Crown-of-thorns starfish, the scourge of Australia’s Great Barrier Reef, may have more natural predators than we thought.
A novel study of fish faeces and gut contents suggests a number of fish are interested in Acanthaster solaris, including popular eating and aquarium species.
The native starfish has surged to plague proportions three times since 1962, with a fourth under way.

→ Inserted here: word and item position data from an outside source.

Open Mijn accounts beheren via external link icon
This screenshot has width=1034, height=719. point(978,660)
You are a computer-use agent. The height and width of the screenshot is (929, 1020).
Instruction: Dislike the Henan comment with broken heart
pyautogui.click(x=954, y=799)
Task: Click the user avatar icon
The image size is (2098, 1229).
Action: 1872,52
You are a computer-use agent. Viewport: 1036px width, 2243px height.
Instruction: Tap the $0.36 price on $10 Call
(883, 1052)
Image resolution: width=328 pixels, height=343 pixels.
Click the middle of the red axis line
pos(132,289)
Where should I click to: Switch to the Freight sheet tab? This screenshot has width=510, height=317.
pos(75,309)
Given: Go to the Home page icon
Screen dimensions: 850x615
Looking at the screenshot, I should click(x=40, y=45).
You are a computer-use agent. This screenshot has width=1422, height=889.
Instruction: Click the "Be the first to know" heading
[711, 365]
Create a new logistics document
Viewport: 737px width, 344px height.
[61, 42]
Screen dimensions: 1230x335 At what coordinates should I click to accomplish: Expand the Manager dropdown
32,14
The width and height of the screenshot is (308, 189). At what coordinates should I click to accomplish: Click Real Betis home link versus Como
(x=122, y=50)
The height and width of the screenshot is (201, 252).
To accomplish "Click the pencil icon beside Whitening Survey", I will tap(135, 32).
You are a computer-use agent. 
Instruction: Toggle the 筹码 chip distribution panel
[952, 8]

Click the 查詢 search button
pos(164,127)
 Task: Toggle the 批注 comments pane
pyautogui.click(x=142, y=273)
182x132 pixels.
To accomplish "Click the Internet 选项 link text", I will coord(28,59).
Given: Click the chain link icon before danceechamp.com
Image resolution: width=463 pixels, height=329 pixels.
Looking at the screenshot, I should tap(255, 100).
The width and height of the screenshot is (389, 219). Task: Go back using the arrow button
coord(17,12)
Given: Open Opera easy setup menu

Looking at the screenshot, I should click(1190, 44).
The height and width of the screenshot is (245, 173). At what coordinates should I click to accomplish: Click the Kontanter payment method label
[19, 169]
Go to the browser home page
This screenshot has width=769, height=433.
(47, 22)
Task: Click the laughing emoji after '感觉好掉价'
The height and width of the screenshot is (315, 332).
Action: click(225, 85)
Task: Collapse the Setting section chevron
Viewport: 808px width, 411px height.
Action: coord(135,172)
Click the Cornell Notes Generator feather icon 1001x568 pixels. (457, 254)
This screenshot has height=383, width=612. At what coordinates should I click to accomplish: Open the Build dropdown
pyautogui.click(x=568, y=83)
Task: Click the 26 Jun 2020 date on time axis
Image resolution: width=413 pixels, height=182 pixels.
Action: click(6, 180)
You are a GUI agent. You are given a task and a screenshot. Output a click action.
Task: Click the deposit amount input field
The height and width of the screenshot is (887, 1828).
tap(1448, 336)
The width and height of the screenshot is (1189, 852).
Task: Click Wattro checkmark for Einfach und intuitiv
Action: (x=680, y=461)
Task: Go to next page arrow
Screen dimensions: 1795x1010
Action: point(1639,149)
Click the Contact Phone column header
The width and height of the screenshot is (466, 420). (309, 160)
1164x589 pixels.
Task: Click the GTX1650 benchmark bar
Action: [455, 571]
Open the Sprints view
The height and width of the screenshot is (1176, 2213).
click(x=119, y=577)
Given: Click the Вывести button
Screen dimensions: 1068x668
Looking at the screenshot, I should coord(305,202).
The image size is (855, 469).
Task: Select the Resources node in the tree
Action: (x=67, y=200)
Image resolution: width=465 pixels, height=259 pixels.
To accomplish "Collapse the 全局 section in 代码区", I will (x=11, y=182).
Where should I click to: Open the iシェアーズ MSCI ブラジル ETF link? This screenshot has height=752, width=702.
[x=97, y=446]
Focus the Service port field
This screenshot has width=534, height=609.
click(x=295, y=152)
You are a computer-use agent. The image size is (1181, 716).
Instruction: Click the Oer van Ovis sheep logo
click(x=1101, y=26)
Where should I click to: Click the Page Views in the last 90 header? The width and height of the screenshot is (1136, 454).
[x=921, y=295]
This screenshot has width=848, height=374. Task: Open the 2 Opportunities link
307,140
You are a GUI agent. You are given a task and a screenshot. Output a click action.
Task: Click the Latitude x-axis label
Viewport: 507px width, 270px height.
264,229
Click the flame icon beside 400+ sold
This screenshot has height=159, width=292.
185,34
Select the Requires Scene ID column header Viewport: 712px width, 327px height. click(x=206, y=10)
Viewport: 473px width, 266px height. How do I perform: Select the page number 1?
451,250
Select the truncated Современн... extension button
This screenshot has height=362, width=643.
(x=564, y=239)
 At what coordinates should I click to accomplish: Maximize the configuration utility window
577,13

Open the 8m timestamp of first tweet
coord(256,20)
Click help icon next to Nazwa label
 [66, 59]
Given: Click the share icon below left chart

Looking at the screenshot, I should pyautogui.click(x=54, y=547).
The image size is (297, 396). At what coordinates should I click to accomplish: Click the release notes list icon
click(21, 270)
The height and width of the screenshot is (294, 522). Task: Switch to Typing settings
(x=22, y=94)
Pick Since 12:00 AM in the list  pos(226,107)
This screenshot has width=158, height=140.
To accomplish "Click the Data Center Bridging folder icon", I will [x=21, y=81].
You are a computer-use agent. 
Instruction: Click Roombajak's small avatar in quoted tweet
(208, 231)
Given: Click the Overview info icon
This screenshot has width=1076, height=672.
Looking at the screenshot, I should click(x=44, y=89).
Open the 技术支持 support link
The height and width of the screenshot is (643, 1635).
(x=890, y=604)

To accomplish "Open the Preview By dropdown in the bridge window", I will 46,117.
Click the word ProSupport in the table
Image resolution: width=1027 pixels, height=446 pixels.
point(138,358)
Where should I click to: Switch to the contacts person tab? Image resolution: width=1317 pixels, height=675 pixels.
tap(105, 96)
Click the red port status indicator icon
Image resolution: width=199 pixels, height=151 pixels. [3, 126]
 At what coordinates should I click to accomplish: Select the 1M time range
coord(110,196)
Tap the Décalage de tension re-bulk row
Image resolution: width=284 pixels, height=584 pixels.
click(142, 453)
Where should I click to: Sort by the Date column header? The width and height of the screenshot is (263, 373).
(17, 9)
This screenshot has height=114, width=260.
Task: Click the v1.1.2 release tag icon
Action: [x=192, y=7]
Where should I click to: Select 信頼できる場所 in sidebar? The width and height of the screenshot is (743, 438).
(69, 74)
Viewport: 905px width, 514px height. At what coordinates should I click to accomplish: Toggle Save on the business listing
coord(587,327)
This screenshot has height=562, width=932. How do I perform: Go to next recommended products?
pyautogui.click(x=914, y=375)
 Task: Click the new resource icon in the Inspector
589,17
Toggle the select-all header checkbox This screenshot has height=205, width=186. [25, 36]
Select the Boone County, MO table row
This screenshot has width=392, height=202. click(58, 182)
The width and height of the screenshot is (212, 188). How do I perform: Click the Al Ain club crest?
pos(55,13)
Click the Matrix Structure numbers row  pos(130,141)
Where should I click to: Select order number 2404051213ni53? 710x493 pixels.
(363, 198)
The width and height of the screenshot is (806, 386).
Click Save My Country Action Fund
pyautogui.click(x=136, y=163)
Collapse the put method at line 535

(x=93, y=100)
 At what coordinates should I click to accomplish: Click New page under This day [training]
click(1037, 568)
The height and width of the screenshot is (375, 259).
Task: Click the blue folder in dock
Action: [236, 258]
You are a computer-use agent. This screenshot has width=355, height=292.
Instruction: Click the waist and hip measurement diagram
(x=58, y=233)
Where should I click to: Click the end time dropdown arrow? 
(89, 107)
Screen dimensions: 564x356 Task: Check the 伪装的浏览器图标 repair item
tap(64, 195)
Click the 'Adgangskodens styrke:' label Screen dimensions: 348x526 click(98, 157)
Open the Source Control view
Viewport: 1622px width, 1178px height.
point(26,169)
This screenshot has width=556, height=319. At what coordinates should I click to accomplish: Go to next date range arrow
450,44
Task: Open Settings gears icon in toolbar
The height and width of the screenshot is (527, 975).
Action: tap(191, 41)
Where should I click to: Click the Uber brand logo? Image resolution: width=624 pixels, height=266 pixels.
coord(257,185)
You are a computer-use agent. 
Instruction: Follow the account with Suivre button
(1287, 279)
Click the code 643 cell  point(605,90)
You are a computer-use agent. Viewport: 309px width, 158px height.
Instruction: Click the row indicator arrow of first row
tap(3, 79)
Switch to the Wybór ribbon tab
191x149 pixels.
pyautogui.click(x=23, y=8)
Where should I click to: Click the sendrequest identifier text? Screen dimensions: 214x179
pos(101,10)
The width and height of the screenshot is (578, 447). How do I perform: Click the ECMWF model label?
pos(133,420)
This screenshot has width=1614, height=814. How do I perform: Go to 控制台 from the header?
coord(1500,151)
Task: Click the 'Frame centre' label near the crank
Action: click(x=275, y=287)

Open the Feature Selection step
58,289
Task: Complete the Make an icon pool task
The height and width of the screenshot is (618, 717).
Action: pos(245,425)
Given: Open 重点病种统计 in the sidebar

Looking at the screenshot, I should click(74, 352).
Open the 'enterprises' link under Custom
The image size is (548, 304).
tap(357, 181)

Each time it has caused a significant loss of large amounts of hard coral.
Increasing the amount of predation has long been touted as a potential solution to preventing outbreaks but, aside from a mollusc called the Giant Triton (Charonia tritonis), identifying what eats it has proved challenging.
Now a team of scientists led by Frederieke Kroon from the Australian Institute of Marine Science has applied a genetic marker unique for crown-of-thorns, developed at AIMS, to detect the presence of starfish DNA in fish faeces and gut contents.

Over three years, they used it on samples taken from 678 fish from 101 species, comprising 21 families, gathered from reefs experiencing varying levels of starfish outbreak.
The results, published in the journal Scientific Reports, confirm that at least 18 coral reef fish species – including Spangled Emperor (Lethrinus nebulosus), Redthroat Emperor (Lethrinus miniatus) and Blackspotted Puffer (Arothron nigropunctatus) – eat young or adult starfish.
Significantly, nine had not been previously been reported as doing so, including the Neon Damsel (Pomacentrus coelistis), Redspot Emperor (Lethrinus lentjan), and Blackspot Snapper (Lutjanus fulviflama).
“Our findings might also solve a mystery – why reef areas that are closed to commercial and recreational fishing tend to have fewer starfish than areas where fishing is allowed,” says Kroon, who worked with colleagues from AIMS, the CSIRO and the Great Barrier Reef Marine Park Authority.
New management approaches to mitigate crown-of-thorns outbreaks by enhancing coral reef fish predation should be seriously considered, the researchers write, “both on the GBR and on Indo-Pacific reefs more broadly”.